Sunday, 23 April 2017
Commas are handy little things, but they can also trip up our writing if used incorrectly. I tend to look at punctuation as traffic signals: a period is like a red light (in fact in Britain they refer to it as a ‘full stop’), whereas a comma is like a ‘yield sign,’ which should prompt the reader to pause slightly. With these two basic ideas in mind and by reading your writing aloud, your inner-ear will probably pick up most of the places where a comma is (or is not) warranted.
But for those who would like the more concrete rules of comma usage, I offer the following, along with a way to perhaps remember these comma rules.
Remember: Commas LIES. Now, before you begin pelting me with wads of paper, each direct hit pointing to my recent subject/verb disagreement, realize that LIES is an acronym –and a pretty handy one at that. If you remember the phrase, “commas LIES,” it will help you remember the basic usages of the comma:
Lists: She went to the store and bought bread, ice-cream, milk, eggs, and soda. Some might argue that there doesn’t need to be a comma after the last item in the list.There’s no set agreement on that, although it is considered a bit more formal. If you want to get a fight going amongst a group of grammar nerds, just innocently throw out that little nugget of argument: “Excuse me, but should the last item of a list have a comma after it?” Then step back and watch the sparks fly. When in doubt, ask your editor, your professor, your confessor and go with what they suggest. Or simply go with what feels right for your particular writing.
Introductions: Unfortunately, commas can often be a pain to use in our writing. In this instance, the beginning word “unfortunately” acts as an introduction to the rest of the sentence and also sets the tone for the information within the sentence. The example could just have easily read “Fortunately, commas help guide our readers through our writing.
Extra Information: The nice thing about comma use is, when used correctly, they can aide in putting extra information within the sentence. Not only will the extra information be of use to your reader, it will allow you to vary your sentence structure, so as not to develop a tired, overly-consistent sentence rhythm.
Side-by-side sentences: The last point in our acronym of commas can be a bit deceiving. Yes, you can use a comma to join side-by-side sentences, however, you must have a coordinating conjunction to work with the comma. Coordinating conjunctions include but, or, and, so, and many others. Without the coordinating conjunction, you have a comma-splice, which is a form of sentence run-on and one of the Cardinal sins of writing.
Correct: We went down to the bowling alley, but it was closed for repairs.
Incorrect: We went down to the bowling alley, it was closed for repairs.

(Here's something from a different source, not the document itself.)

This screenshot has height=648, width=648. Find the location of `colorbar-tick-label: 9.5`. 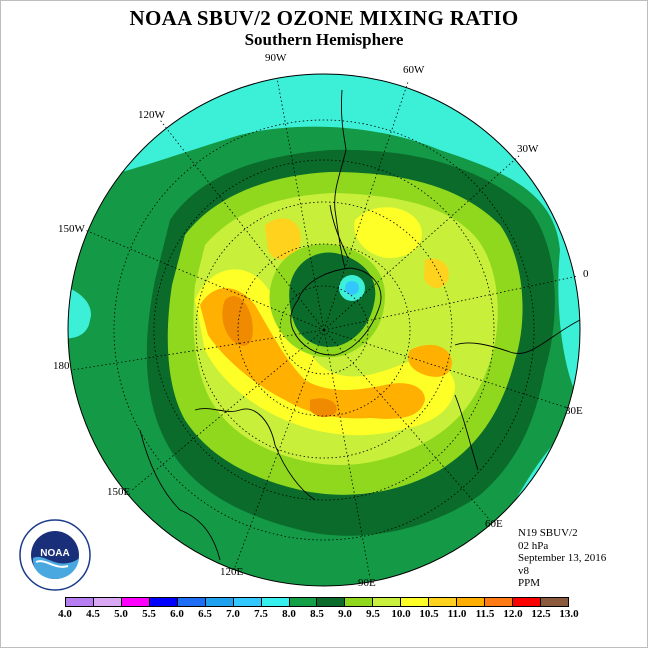

colorbar-tick-label: 9.5 is located at coordinates (373, 614).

Remember: You can NEVER fix a run on sentence by simply inserting a comma. The comma MUST include a coordinating conjunction. Without the coordinating conjunction, all you’ve done is simply replace a run-on sentence with a comma-splice –both of which are major writing no-no’s.
Commas and quotation marks: Without going into all the rules of quotation marks (hey, I have to save some material for another article), let’s just say that LIES are sometime different when quotation marks are involved. Generally speaking, commas go outside the first set of quotation marks and inside the last set of quotation marks.
She looked up at him and said, “I will never marry you in a million years. Not until you figure out how to use commas.”
“I will never marry you in a million years,” she said, looking up at him. “Not until you figure out how to use commas.”
As you can see, there can be a lot riding on the correct use of commas. As always, read your writing aloud. Your inner-ear will often pick up what your eyes skim over. Better still, give your writing to someone and have them read it aloud to you. If your reader stumbles over a part of the writing, then there’s generally a problem that needs to be addressed.
Best of luck, and keep your keyboard clacking.